A July edition of The Electrical Journal covered Brown's appearance before the New York Board of Electrical Control and the debate in technical societies over the merits of DC and AC, noting that:

The battle of the currents is being fought this week in New York.

At a July meeting Board of Electrical Control, Brown's criticisms of AC and even his knowledge of electricity was challenged by other electrical engineers, some of whom worked for Westinghouse. At this meeting, supporters of AC provided anecdotal stories from electricians on how they had survived shocks from AC at voltages up to 1000 volts and argued that DC was the more dangerous of the two.

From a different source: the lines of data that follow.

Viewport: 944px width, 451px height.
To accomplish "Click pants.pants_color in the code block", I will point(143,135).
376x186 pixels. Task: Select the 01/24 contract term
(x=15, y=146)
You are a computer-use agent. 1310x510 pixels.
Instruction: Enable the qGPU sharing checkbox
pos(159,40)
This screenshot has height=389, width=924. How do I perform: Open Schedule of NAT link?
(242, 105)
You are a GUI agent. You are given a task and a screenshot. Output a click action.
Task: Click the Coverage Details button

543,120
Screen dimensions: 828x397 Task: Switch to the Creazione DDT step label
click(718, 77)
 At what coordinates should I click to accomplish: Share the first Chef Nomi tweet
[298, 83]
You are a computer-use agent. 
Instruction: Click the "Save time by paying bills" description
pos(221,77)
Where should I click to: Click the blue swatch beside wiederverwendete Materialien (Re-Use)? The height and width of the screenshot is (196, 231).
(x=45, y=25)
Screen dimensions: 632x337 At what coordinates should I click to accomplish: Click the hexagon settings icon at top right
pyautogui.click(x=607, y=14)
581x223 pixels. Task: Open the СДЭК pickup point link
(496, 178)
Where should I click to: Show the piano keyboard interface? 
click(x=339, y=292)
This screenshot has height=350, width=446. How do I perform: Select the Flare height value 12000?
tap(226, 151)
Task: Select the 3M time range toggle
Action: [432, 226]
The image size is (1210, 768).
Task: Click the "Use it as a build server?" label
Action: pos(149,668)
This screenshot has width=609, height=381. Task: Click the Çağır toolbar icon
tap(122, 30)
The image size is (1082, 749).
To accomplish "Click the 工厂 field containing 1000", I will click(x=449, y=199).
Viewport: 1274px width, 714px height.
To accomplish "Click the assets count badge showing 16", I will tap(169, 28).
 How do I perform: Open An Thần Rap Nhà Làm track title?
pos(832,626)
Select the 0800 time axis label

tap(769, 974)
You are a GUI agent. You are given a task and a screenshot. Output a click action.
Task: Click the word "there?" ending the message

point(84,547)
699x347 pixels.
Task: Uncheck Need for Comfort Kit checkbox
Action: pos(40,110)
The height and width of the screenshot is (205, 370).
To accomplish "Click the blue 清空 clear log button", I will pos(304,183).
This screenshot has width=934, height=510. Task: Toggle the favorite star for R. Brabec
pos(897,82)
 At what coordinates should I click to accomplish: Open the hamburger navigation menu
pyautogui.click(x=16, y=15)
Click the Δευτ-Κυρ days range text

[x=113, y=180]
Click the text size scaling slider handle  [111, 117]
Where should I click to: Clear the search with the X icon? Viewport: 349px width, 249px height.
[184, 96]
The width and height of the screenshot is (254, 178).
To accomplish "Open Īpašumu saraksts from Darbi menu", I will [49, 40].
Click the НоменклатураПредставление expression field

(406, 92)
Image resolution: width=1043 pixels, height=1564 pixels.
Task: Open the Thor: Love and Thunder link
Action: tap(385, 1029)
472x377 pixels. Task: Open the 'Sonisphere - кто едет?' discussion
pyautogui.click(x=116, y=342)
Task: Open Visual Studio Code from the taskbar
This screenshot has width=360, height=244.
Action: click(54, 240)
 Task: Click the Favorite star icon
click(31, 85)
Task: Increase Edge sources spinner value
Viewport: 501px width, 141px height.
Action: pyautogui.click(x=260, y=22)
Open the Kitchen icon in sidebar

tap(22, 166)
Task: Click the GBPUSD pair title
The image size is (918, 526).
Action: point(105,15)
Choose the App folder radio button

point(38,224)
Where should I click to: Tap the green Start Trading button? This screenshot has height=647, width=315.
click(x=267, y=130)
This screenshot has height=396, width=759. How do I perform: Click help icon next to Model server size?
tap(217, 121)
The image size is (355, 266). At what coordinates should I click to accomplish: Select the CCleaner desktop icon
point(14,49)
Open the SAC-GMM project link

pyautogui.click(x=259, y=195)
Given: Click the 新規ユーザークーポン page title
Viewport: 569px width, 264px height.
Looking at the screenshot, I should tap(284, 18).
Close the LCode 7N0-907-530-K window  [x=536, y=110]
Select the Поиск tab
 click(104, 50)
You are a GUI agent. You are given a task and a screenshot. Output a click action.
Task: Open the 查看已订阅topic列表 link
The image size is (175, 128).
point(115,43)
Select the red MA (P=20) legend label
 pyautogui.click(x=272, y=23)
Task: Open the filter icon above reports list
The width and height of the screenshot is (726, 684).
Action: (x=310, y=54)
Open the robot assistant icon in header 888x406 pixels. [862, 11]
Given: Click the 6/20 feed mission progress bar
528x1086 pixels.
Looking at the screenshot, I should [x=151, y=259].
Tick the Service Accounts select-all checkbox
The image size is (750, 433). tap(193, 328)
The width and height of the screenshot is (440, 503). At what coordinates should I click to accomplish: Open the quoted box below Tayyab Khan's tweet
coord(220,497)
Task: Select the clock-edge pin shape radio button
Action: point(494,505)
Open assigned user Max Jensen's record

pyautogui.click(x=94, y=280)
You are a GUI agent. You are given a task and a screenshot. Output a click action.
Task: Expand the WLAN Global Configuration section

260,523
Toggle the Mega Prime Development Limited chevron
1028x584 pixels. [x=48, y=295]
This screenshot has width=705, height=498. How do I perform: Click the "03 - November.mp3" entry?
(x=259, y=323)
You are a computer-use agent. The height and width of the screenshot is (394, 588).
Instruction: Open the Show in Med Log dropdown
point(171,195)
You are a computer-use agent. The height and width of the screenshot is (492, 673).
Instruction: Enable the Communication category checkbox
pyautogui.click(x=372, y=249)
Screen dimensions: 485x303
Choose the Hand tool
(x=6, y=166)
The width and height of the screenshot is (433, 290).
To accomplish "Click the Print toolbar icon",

====Brown's demonstrations====
Brown, determined to prove alternating current was more dangerous than direct current, at some point contacted Thomas Edison to see if he could make use of equipment to conduct experiments. Edison immediately offered to assist Brown in his crusade against AC companies. Before long, Brown was loaned space and equipment at Edison's West Orange, New Jersey laboratory, as well as laboratory assistant Arthur Kennelly.

Brown paid local children to collect stray dogs off the street for his experiments with direct and alternating current. After much experimentation killing a series of dogs, Brown held a public demonstration on July 30 in a lecture room at Columbia College. With many participants shouting for the demonstration to stop and others walking out, Brown subjected a caged dog to several shocks with increasing levels of direct current up to 1,000 volts, which the dog survived. Brown then applied 330 volts of alternating current which killed the dog. Four days later he held a second demonstration to answer critics' claims that the DC probably weakened the dog before it died. In this second demonstration, three dogs were killed in quick succession with 300 volts of AC. Brown wrote to a colleague that he was sure this demonstration would get the New York Board of Electrical Control to limit AC installations to 300 volts. Brown's campaign to restrict AC to 300 volts was unsuccessful but legislation did come close to passing in Ohio and Virginia.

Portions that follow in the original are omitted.